Alex grida la sua innocenza, ma nessuno sembra sentire le sue urla. Donati stesso insiste sull’innocenza di Alex e dimostra come nei 15 mesi in cui aveva seguito l’atleta aveva organizzato, di comune accordo con l’ospedale San Giovanni di Roma, almeno 40 prelievi a sorpresa che avevano sempre dimostrato la completa “pulizia” del sangue di Schwazer. Alex non si dopava più, era impossibile si fosse dopato in quel periodo. C’è voluto il RIS di Parma, quello venuto alla ribalta coi più famosi casi di cronaca nera, per smascherare il complotto, e ci sono voluti 5 anni di processo, penale e non sportivo, per assolvere Alex e per dimostrare che c’era stata una manomissione delle provette. Poca la solidarietà da parte delle organizzazioni e dei colleghi, almeno fino allo scorso 21 febbraio, quando finalmente dichiarata l’innocenza dell’atleta, il mondo si è svegliato, improvvisamente, dal torpore in cui era caduto.

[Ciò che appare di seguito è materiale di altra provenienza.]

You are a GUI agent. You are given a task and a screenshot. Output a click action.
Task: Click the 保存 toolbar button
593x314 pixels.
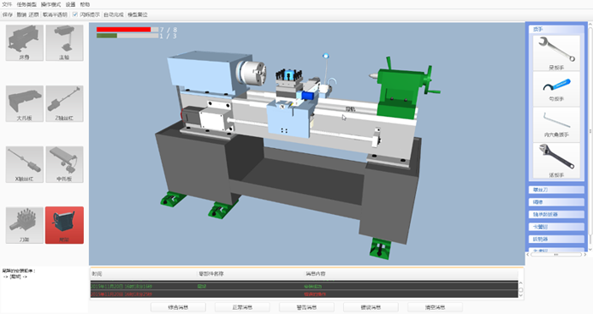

Alex per sostenere le spese legali ha rinunciato alla marcia e si è trovato un lavoro, ma non rinuncia al sogno di una nuova olimpiade, Tokyo 2021, di una nuova gara, di una nuova sfida. Ora spetta alla Giustizia Sportiva fare il suo dovere. In questo momento Alex è innocente per la giustizia ordinaria ed ancora colpevole per la Corte Federale Svizzera, il TAS, l’organo competente che può esprimersi in merito al caso sportivo. Fu così anche per Lance Armstrong, illibato per la Giustizia Sportiva fino al momento in cui la Giustizia Ordinaria scoprì il vaso di pandora dimostrando le frodi sportive. Un uomo con un sogno nel cassetto, Alex, ma un cassetto ancora chiuso. Speriamo per poco.